As for the Twins treating Park unfairly to try and get him to give up money and go home, that seems ludicrous. If Park showed he could be an asset to the big league team, there’s no doubt in my mind the front office would have been happy to call him up, whether he was on the 40-man roster or not. Park’s contract wasn’t even big enough to be some sort of problem. The problem was that Park was never able to prove he deserved a call up to a contending major league team.

The only one of the reported rumors I might believe is that Park somehow found out he was placed on the DL through the media before the team informed him. Even if that was true, though, it seems likely that could have been an inadvertent mistake. Though Park almost always had a translator around, I can see how it might complicate getting messages to Park, and heck, sometimes even English-speaking players find things out through the media before the team tells them these days. It’s a byproduct of having the media everywhere, all the time, right at our fingertips. The rumor could also be entirely false.

So why did I bring up this report at all? I don’t know — I found it interesting, though mostly unbelievable. It might also shed some light on how delicate communications between Asian players and media and an English-speaking front office can be, if only because there are fewer Korean (and Japanese) speakers in America than, say, Spanish speakers. One side can create a whole narrative painting things that happened in a totally different light, and we might never even hear about it.

In any case, I hope Park truly does not regret his time with the Twins, and I have no real reason to think that he does. I don’t regret the Twins signing Park — it seemed like a reasonable enough gamble at the time to me. For one reason or another, however, things just didn’t work out. It happens.
******
* **Set problem 1**:
In the passage about Park and the Twins, which reported rumor does the writer say they might believe?
* **Set problem 2**:
From the passage about Park and the Twins, extract the text starting with "As for the Twins" and going on through "major league team.".

* **Information provided**:
******
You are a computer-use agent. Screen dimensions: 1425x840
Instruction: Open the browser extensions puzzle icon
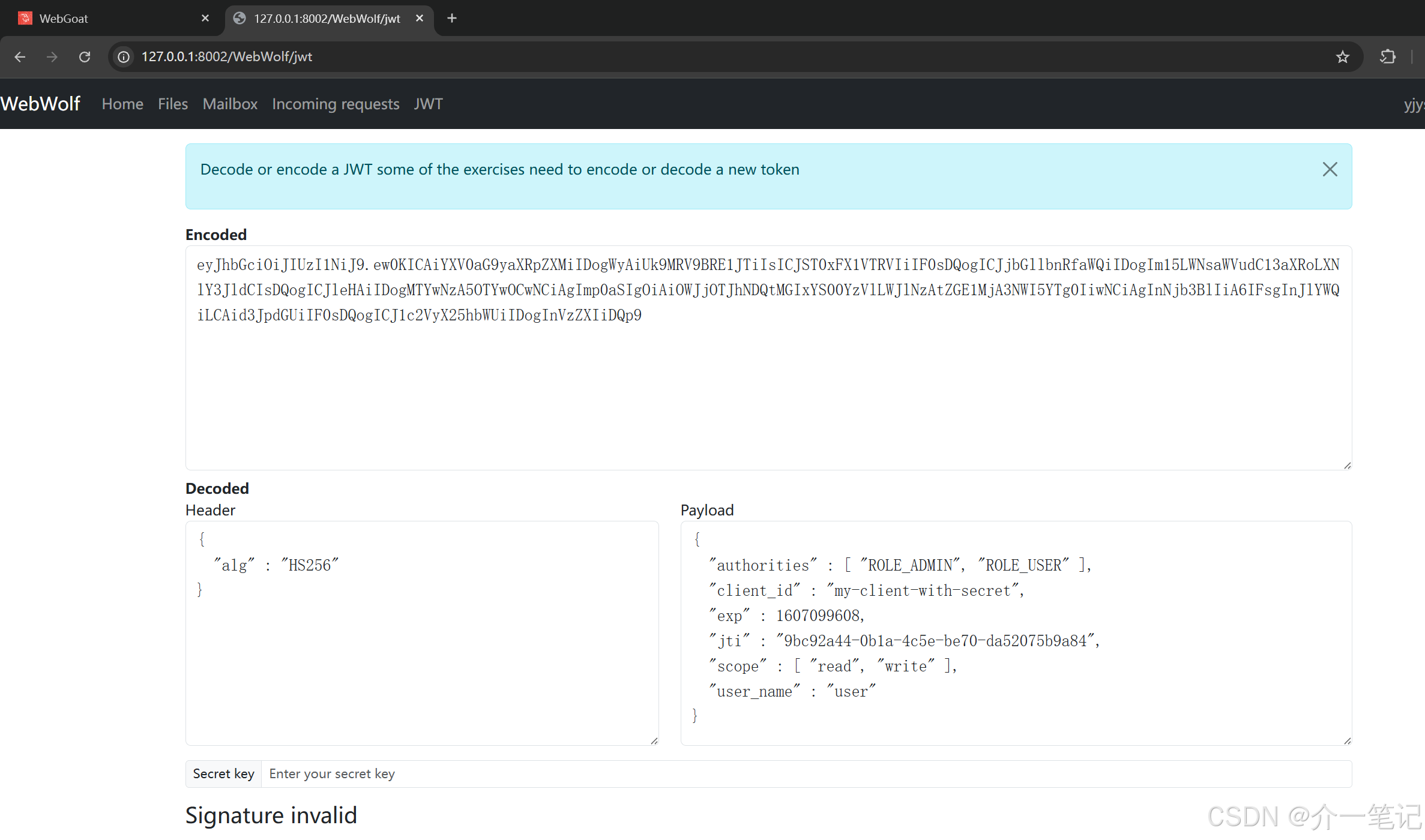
******
* **Task answer 1**:
That Park found out through the media that he had been placed on the DL before the team informed him.

* **Task answer 2**:
As for the Twins treating Park unfairly to try and get him to give up money and go home, that seems ludicrous. If Park showed he could be an asset to the big league team, there’s no doubt in my mind the front office would have been happy to call him up, whether he was on the 40-man roster or not. Park’s contract wasn’t even big enough to be some sort of problem. The problem was that Park was never able to prove he deserved a call up to a contending major league team.